The Mission of the Orthodox Church

What is the mission of the Church?  What is the Orthodox Church all about?    What would you say?   How would you answer this?  This past Saturday while doing some work on a project at a local food pantry  a person asked “So what is the Orthodox Church?”   Great question – and this post provides a very good answer.

Our mission is to attain the Kingdom of God, and to draw all those around us—even the whole world—into that same Kingdom. To be ‘missionary’, then, is to live our lives in such a manner that these two things are possible, and more than simply possible: that they actually take place.

The Orthodox Church has been granted the faith, doctrine and teachings of Christ, His apostles, and millions of God Bearing fathers and mothers over 2 millenia –  this is our heritage – our gift.   But along with this gift comes the responsibility of actually doing something with it; for at the great reckoning in the end we will bear even more accountability since we have been given the fullness of the faith – the pearl of great price.

So, “What are we to use our lives to accomplish?”   What is the most important work we can give ourselves to?

Below is an excerpt from a wonderful article by Monk Irinei that you can read completely here.

The Mission of the Orthodox Christian: The Salvation of the Soul

The ‘mission’ and aim of the Christian life is the salvation of our souls and bodies, and the attainment of the Kingdom of God. This is first and foremost, and above all else.

It is for this that the Father sent His only-begotten Son, our Lord and God and Saviour Jesus Christ, into the world; it is for this that He offered Himself and sent the life-creating Spirit—that we who are fallen and broken, suffering and crippled by sin and death, might rise up by His power and attain to the life He has fashioned for us, abiding eternally with Him in His heavenly Kingdom.

We must not forget this! Yet one of the things I feel it important to remind you of today is that the work of Christian mission does often forget this, and we and you as Orthodox Christians must stalwartly resist this tendency to forget what is truly the purpose of our every Christian activity, especially our missionary work.

Our aim is not to help the people around us find a more fulfilling life; it is not to help them discover better worship; it is not to help them locate and become part of a more satisfying community. Our mission is to help them find the Kingdom of God, to overcome their sin by His power, to be transformed into the life of His blessedness.

This is our mission as Orthodox Christians; and for this reason, it is neither a popular or easy one in the world today. I want you to recognise this. To be a missionary requires struggle, and a confident boldness.

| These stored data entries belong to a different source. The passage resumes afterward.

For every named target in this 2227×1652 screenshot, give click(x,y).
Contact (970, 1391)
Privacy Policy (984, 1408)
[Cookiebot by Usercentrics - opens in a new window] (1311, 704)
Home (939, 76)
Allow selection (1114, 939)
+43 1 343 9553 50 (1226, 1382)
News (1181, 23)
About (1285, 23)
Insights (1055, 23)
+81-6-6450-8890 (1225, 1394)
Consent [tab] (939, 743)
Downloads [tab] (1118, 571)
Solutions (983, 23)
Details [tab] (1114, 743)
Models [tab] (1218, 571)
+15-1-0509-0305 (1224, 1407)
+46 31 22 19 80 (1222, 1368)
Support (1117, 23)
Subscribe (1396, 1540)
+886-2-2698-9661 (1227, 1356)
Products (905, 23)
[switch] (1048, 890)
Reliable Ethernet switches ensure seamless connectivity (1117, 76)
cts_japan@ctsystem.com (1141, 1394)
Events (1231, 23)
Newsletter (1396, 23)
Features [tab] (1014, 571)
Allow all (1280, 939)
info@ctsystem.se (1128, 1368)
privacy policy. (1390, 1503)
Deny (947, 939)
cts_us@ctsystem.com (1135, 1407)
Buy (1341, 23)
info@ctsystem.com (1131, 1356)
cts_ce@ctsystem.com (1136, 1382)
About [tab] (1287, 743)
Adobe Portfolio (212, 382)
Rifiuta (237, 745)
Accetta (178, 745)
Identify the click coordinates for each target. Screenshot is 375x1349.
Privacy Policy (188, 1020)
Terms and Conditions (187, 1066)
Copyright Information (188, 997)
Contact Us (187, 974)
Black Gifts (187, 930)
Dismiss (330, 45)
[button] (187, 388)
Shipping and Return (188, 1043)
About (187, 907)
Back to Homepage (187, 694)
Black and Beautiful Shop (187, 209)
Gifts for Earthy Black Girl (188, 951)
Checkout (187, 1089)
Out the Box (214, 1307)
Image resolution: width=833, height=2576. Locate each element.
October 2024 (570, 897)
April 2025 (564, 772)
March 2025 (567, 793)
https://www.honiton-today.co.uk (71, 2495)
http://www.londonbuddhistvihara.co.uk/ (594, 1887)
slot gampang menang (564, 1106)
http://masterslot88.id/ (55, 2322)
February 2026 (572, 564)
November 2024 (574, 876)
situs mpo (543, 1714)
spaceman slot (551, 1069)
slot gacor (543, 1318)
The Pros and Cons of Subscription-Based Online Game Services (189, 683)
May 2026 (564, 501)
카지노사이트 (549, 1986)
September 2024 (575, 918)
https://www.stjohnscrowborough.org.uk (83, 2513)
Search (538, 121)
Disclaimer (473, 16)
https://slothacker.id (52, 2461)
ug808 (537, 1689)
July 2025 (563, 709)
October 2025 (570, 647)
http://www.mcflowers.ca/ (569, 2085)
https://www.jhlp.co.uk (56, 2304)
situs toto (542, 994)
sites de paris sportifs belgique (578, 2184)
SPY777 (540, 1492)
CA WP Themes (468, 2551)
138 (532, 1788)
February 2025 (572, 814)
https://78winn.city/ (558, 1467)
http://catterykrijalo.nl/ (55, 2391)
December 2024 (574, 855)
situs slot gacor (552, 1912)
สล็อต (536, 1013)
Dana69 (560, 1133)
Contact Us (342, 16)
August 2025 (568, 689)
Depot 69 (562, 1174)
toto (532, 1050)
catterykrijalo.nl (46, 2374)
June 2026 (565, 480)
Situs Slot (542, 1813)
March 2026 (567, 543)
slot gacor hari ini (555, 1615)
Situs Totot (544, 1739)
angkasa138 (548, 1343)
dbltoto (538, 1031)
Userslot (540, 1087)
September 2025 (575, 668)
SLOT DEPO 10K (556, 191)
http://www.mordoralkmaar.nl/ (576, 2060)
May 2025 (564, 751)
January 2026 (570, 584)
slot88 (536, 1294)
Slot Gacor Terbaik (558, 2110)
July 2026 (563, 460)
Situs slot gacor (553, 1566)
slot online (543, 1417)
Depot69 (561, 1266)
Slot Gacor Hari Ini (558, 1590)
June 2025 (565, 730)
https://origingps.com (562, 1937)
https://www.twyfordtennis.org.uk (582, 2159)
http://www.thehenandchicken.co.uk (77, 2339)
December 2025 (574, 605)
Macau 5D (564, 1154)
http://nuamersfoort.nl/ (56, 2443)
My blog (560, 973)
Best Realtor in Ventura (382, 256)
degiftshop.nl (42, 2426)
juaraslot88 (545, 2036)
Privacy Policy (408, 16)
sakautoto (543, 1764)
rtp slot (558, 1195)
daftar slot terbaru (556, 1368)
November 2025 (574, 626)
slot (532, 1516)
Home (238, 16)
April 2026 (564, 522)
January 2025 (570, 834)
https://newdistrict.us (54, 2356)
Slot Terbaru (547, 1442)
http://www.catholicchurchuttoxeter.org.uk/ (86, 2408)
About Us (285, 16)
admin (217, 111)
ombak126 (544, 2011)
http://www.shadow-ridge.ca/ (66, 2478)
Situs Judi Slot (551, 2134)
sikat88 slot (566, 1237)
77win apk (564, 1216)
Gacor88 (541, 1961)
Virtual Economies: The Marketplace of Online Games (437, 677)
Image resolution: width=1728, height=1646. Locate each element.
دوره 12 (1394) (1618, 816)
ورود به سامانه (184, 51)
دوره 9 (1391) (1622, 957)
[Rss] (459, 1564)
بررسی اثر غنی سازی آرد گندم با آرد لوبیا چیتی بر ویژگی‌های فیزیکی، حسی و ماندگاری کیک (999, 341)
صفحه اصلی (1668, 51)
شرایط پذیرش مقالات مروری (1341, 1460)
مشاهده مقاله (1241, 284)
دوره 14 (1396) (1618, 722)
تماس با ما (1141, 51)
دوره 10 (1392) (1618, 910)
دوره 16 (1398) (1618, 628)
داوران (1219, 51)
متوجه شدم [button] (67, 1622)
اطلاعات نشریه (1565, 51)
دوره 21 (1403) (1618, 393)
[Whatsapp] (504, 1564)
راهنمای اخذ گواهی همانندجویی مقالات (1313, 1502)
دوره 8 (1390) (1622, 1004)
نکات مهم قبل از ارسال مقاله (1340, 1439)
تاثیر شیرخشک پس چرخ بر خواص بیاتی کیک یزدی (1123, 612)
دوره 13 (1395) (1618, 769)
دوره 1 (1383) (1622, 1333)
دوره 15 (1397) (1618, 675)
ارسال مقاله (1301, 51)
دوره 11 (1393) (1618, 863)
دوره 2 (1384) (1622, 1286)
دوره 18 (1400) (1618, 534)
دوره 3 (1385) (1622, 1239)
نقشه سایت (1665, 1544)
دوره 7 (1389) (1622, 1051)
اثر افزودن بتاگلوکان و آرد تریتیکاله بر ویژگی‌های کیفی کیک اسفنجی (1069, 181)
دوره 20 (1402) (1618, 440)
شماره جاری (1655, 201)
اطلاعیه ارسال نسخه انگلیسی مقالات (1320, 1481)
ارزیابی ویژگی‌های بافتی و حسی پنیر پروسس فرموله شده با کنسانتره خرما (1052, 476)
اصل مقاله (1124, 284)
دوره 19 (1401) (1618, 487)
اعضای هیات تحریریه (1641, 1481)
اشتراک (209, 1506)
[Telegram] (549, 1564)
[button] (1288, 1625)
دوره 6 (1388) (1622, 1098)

To fulfil this mission, we must proclaim boldly and without hesitation:

  • that there is but one God, not the many Gods, ideologies and spiritualities that the world likes to foster today;
  • that this one God is our God, who ‘does great and wonderful things’, and He alone is true and the Truth, and not that endless variety of truths and wisdoms the world embraces around us;
  • that there is such a thing as sin, that there is right and there is wrong, there is good and there is bad and it can and should be identified as such—even if the world might call this ‘judgemental’;
  • and, perhaps most importantly: that there is a way out of sin—namely, the Life in Christ that is the mystery of His Church.

Our mission is to attain the Kingdom of God, and to draw all those around us—even the whole world—into that same Kingdom. To be ‘missionary’, then, is to live our lives in such a manner that these two things are possible, and more than simply possible: that they actually take place.